The file is part of a SQL Server ETL process. The ETL process transforms the data and updates the Datawarehouse,commits sime SQL Server statistics and Datawarehouse and prepares for a daily reconciliation.
As a DBA it can be difficult to prove a process is slow due to network issues- particularly if the issue is not experienced by everyone. The Network team can be intransigent . The Network is critical to overall systems performance and application owners must have confidence.
My approach in working with Networks is to supply as much evidence as possible, and then they can investigate issues.
First step was to present some evidence to the Network Team . The traceroute one way was:
Tracing route to server1.my.domain.net [10.140.57.27] over a maximum of 30 hops:
1 <1 ms <1 ms <1 ms 10.140.144.254
2 <1 ms <1 ms <1 ms 10.140.34.21
3 <1 ms <1 ms <1 ms 10.140.34.9
4 <1 ms <1 ms <1 ms 10.140.57.253
5 <1 ms 1 ms 1 ms 10.130.85.252
6 2 ms 1 ms 2 ms server1.my.domain.net [10.140.57.27]

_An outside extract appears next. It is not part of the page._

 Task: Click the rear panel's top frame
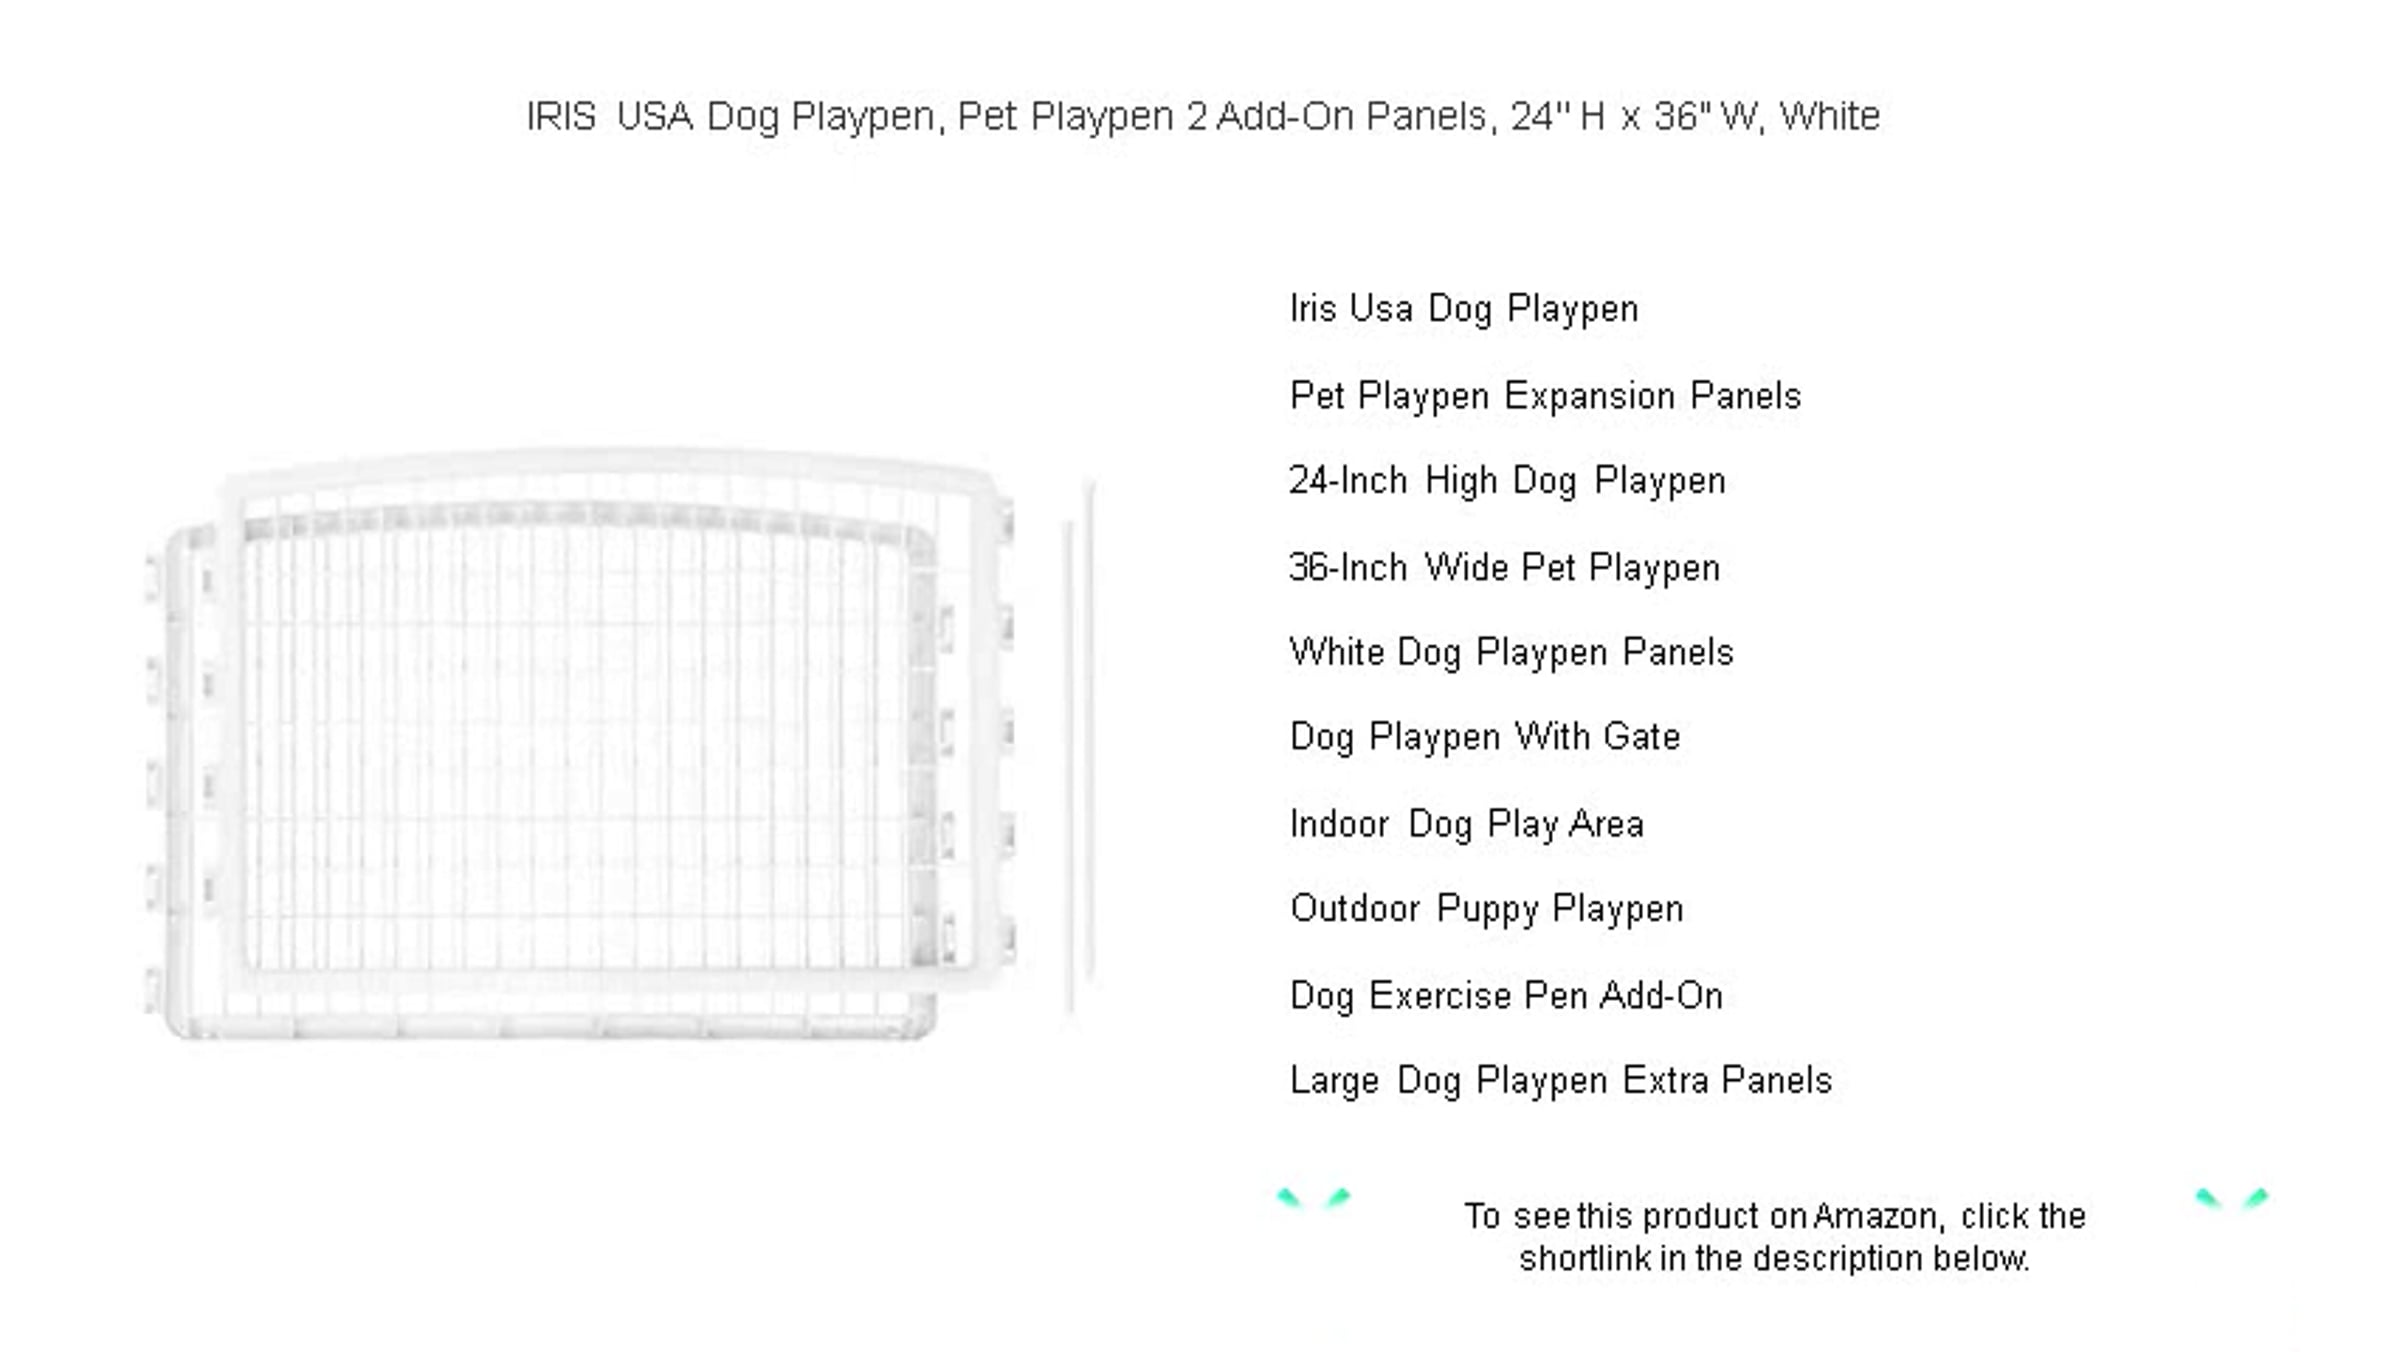pyautogui.click(x=610, y=468)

The traceroute the other way was:
Tracing route to server2.my.domain.net [10.140.150.36] over a maximum of 30 hops:
1 <1 ms <1 ms <1 ms 10.140.27.254
2 <1 ms <1 ms <1 ms 10.122.34.30
3 2 ms 2 ms 2 ms 10.140.34.65
4 3 ms 1 ms 1 ms 10.140.34.69
5 1 ms <1 ms <1 ms 10.140.34.22
6 1 ms <1 ms <1 ms server2.my.domain.net [10.140.150.36]

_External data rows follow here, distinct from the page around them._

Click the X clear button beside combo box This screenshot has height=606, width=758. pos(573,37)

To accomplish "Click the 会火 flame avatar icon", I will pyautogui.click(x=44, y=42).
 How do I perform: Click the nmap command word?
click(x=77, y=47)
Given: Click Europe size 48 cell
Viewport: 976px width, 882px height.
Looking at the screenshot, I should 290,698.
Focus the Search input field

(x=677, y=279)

The problem is one way the traffic was routed in an efficient manner. The other way the traffic was routed inefficiently.
Working with the Network team , we noticed the link-state database on physically adjacent routers had not been updated . We issued the show ip ospf neighbour command on the Cisco routers. The command revealed nothing.
After some investigation the Network team discovered the ospf on the neighbouring router had not been enabled. Using show ip ospf interface verified that ospf was not enabled.
Once the ospf was enabled on the neighbouring router , the link updates finished and the file copy returned to the usual faster duration
A good find – based on some evidence and teamwork!